Laura Flores [Wed, 19 Jun 2024 21:57:45 +0000 (16:57 -0500)]
qa/suites/upgrade/telemetry-upgrade/reef-x: update how cephadm is pulled and change image reference
Update how cephadm is pulled:
`cephadm_git_url` and `cephadm_branch` are used in releases older than reef
to install cephadm. Both of these keys are needed to install it from the github
repo.
However, in reef and on, the compiled zipapp cephadm needs to be pulled differently
than the old single python script `cephadm` from earlier releases.

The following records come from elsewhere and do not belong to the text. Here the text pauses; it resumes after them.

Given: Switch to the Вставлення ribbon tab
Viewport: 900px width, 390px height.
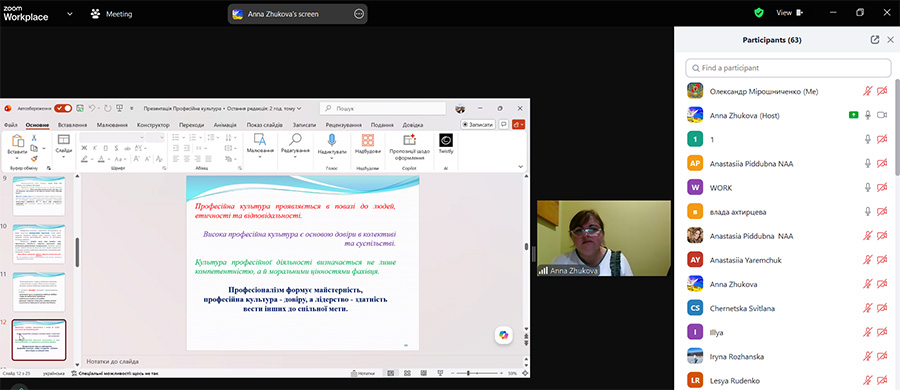Looking at the screenshot, I should click(72, 125).
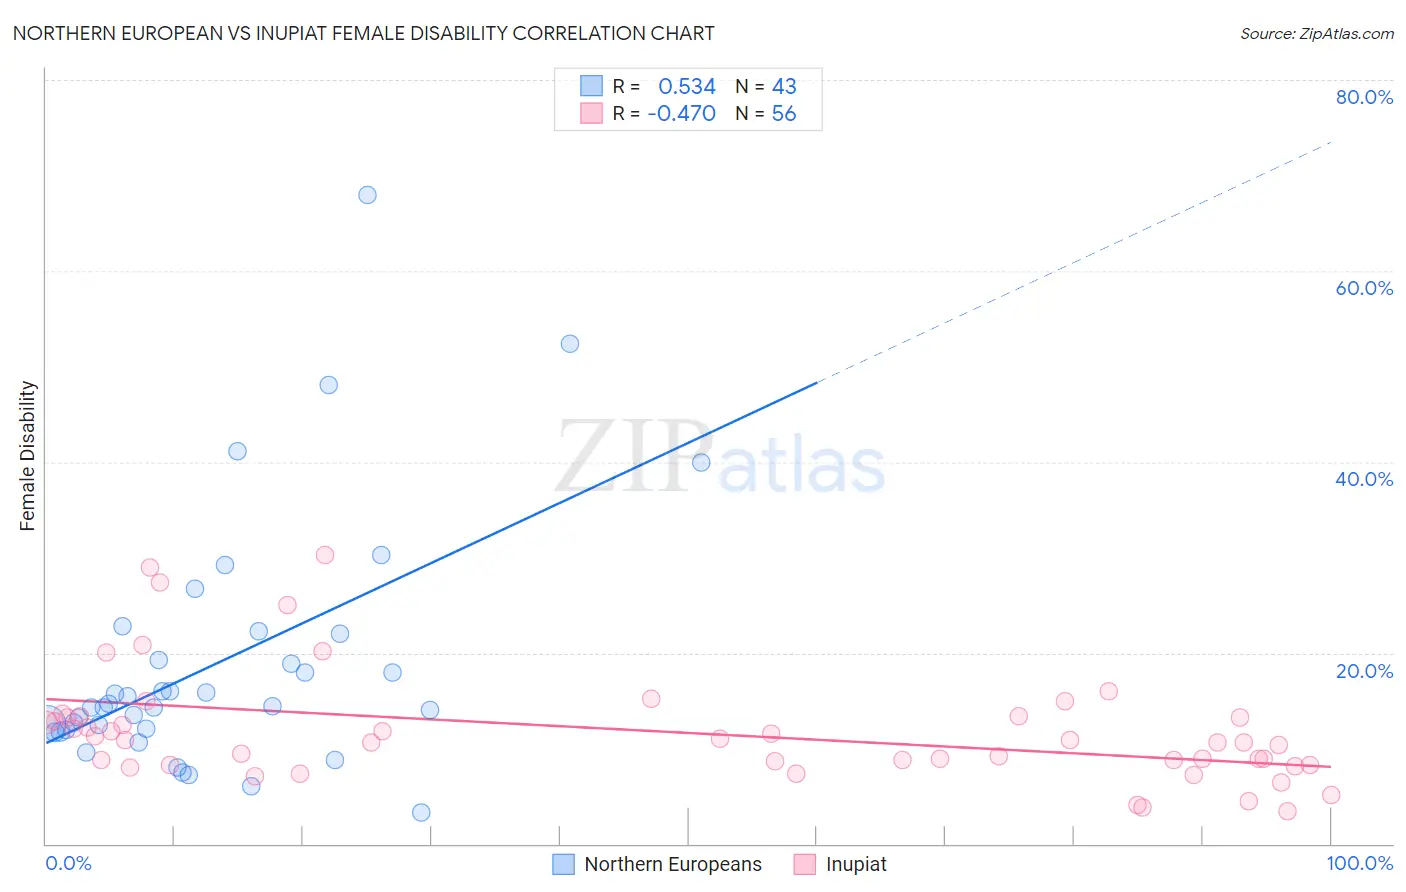Click the Female Disability axis label
Screen dimensions: 1406x892
pos(28,456)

Laura Flores [Wed, 19 Jun 2024 21:07:31 +0000 (16:07 -0500)]
qa/suites/upgrade/telemetry-upgrade: add more ignorelist items and require_osd_release=squid
The warnings added to the ignorelist show up in the cluster log, but they are
expected during upgrades and should thus be ignored.
We also need to set require_osd_release=squid to avoid this warning:
```
cluster [WRN] Health check failed: all OSDs are running squid or later but require_osd_release < squid (OSD_UPGRADE_FINISHED)
```
Laura Flores [Tue, 11 Jun 2024 20:10:01 +0000 (15:10 -0500)]
qa/suites/upgrade/telemetry-upgrade: upgrade from reef instead of pacific
With cephadm upgrades, we are only allowed to upgrade from as far back as N-2
releases. On the main branch, that means we can only upgrade from quincy and reef, and
we can no longer upgrade from pacific.
This test was trying to upgrade from pacific, which isn't allowed, which led to an
`UPGRADE_BAD_TARGET_VERSION` cluster error.